Better to do good – which isn’t regretted, after it’s done.

– Dhammapada, verse 314. Translated by Christopher J. Ash

I look out the window. I’ve spent the day painting, and meditating. It’s raining, and the eucalypt outside my window is looking so healthy. I think, “Today is a good day to die.”

A wise explanation of this saying was offered by an Ottawa Indian woman in Michael Steltenkamp’s ‘Black Elk: Holy Man of the Oglala’: “We Indians have an expression ‘today is a good day to die.’ It means that we should be ready to die on any given day. We should always be prepared to die, and have no regrets. That’s why it’s important to begin each day fresh, and not let past problems or present distractions cloud how God wants us to live.”

Her word is ‘God.’ Substitute your own expression for the biggest meaningful holding that this life is. I’m more for saying things like: ‘the big life process’; or, the Immeasurable; or, ‘That’; or ‘This.’

The point, though, is a good one, whatever the name for the big (…..), it’s wise to measure our deeds by that; that is, to found our ethical life in relation to the whole.

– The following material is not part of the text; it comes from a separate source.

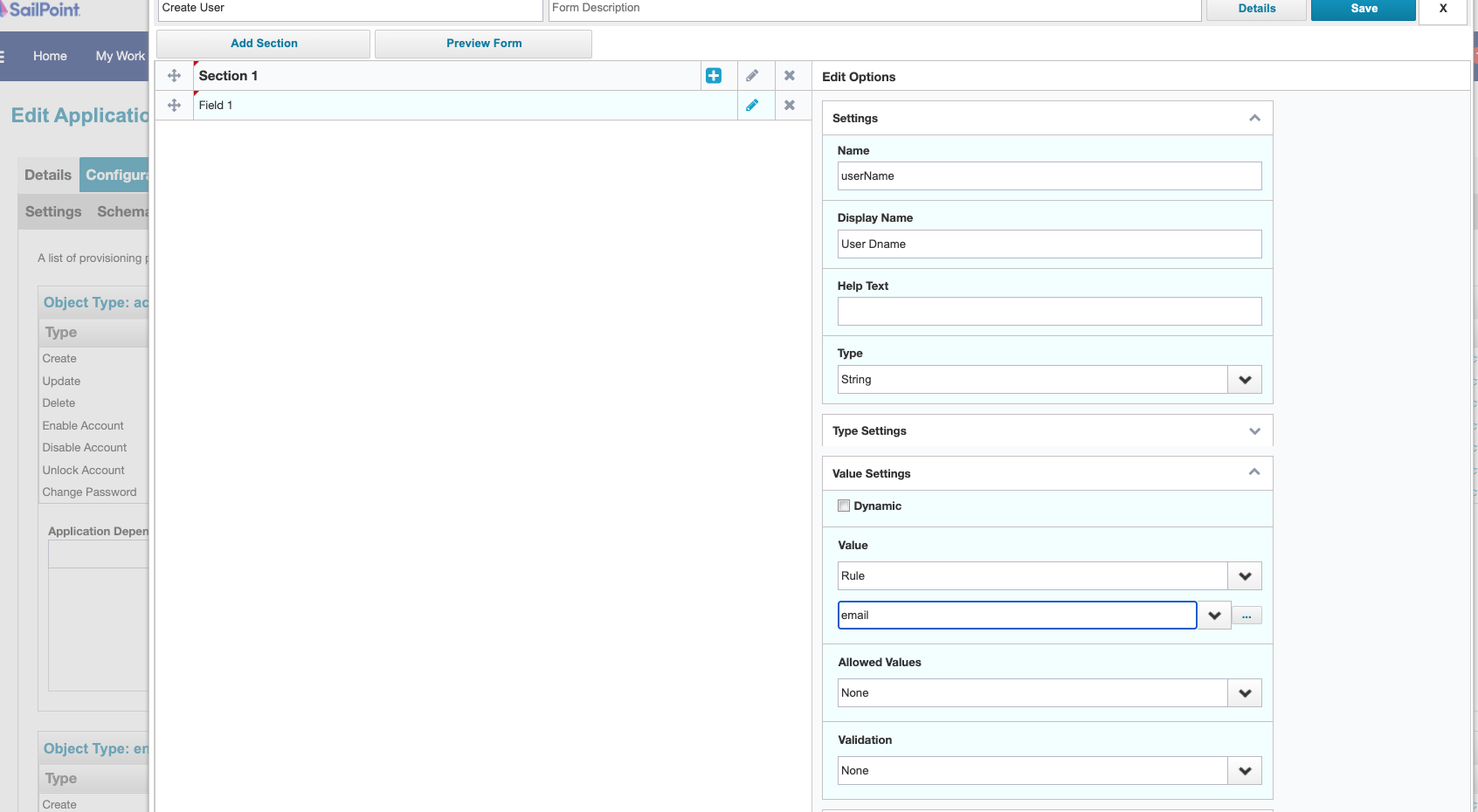Screen dimensions: 1478x812
Task: Expand the Type Settings section
Action: pos(1255,430)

“Today is as good day a day as any to die.” She mentions regrets. It’s good to be ready – that is, to have no regrets. Which is a strange thing to say, because of course, I regret having treated several people badly, as I stumbled toward some understanding of what is going on here; especially in my early to mid-twenties.

From the way my development has gone so far, I think that my knowledge that I did harm to others will be uncomfortable until I die. That’s just the way the heart is, when it understands. So, this ‘no regrets’ has a deeper meaning – which comes from being connected to life.

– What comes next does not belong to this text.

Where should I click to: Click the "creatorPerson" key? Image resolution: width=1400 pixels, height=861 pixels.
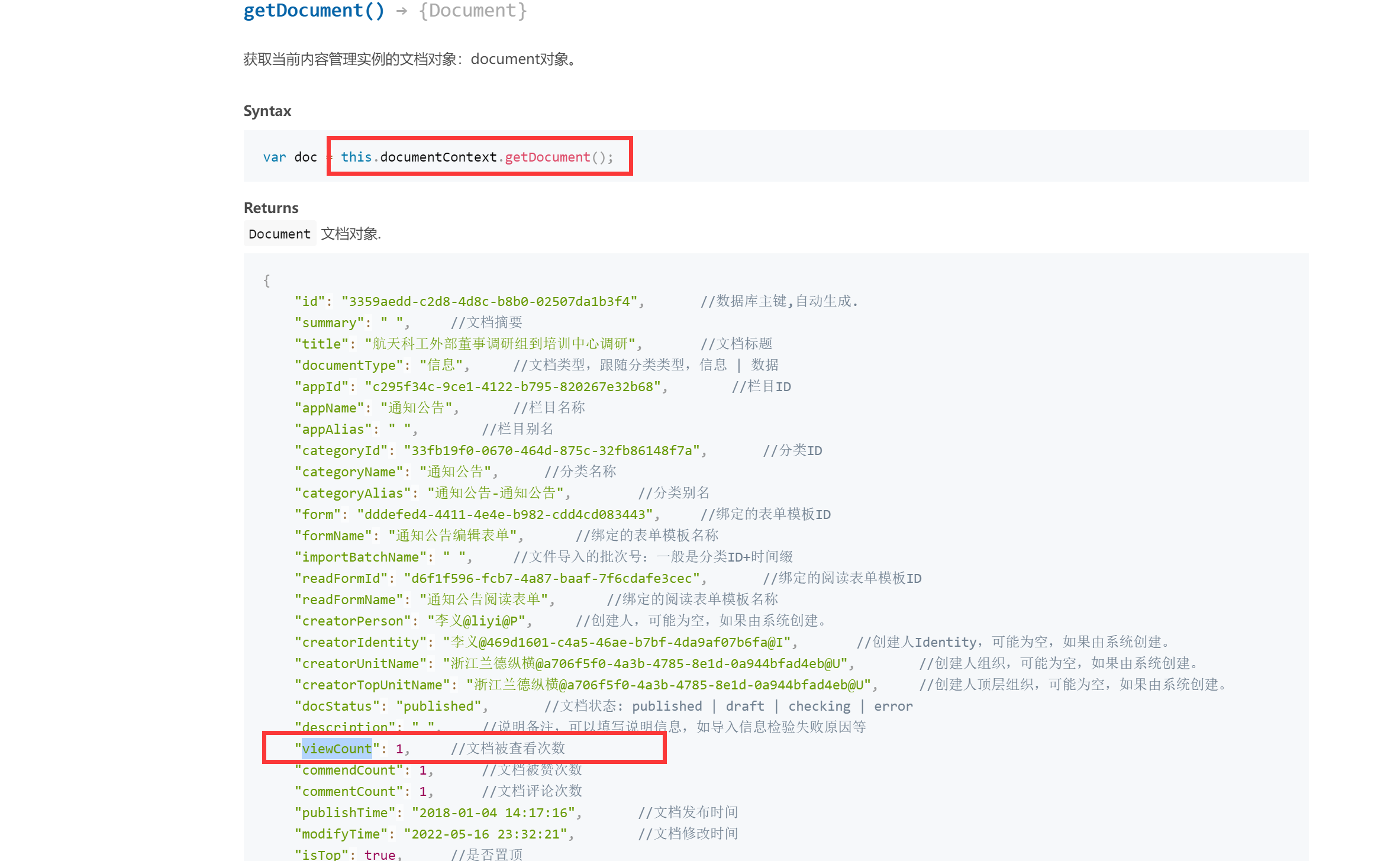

The thing is, that regrets shouldn’t define you; by which I mean, they needn’t feed your false-ego.Regrets can feed your false-self if you beat up on yourself about what you’ve done. There’s no point in affirming a false version of yourself – by giving free rein to your inner judge – in the hope that it will make you feel better. That’s one thing I’m absolutely sure about, if I received a terminal diagnosis of any kind, I definitely wouldn’t be feeding my inner judge. When I had my cancer operation last year, my wife said that in the months following, she’d never seen me so kind.

In that case, I have to imagine that today could be the day, and to continue disengaging from the critic, anyhow! Because the critic is a thief in disguise. It says it’s helping, but actually, it’s part of the problem. We could have a variation of the verse above:

“Better not to feed your critic – you’ll be pained afterward.
Better to be mindful – which you won’t regret afterward.”

Not that being ready is only about having no regrets. If it were only that, it’d be too close to the Boy Scout motto: ‘Be prepared,’ I think. While it’s good to be prepared for death, one can take that too far the other direction, and treat death too earnestly. You don’t have to earn a good death. It’s natural, after all; and it’s only fictions that die.

To me, it’s more like: If today is a good day to die, then it’s a good day to live without fictions; so, be awake to meet the day. How will it go, today? I want to turn up for what arrives. As Hamlet said, when he eventually came to the peaceful resolution of his torture: “The readiness is all.”